:: ABOUT THIS TASK ::
The data below should be copied over with complete accuracy.

:: RECORDS SUPPLIED ::
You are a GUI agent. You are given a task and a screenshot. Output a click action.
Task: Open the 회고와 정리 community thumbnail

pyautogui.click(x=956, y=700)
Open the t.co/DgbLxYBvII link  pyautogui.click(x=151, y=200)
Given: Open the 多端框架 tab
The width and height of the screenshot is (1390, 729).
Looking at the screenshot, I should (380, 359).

:: COMPLETED EXERCISE ::
You are a GUI agent. You are given a task and a screenshot. Output a click action.
Task: Open the 회고와 정리 community thumbnail

pyautogui.click(x=956, y=700)
Open the t.co/DgbLxYBvII link  pyautogui.click(x=151, y=200)
Given: Open the 多端框架 tab
The width and height of the screenshot is (1390, 729).
Looking at the screenshot, I should (380, 359).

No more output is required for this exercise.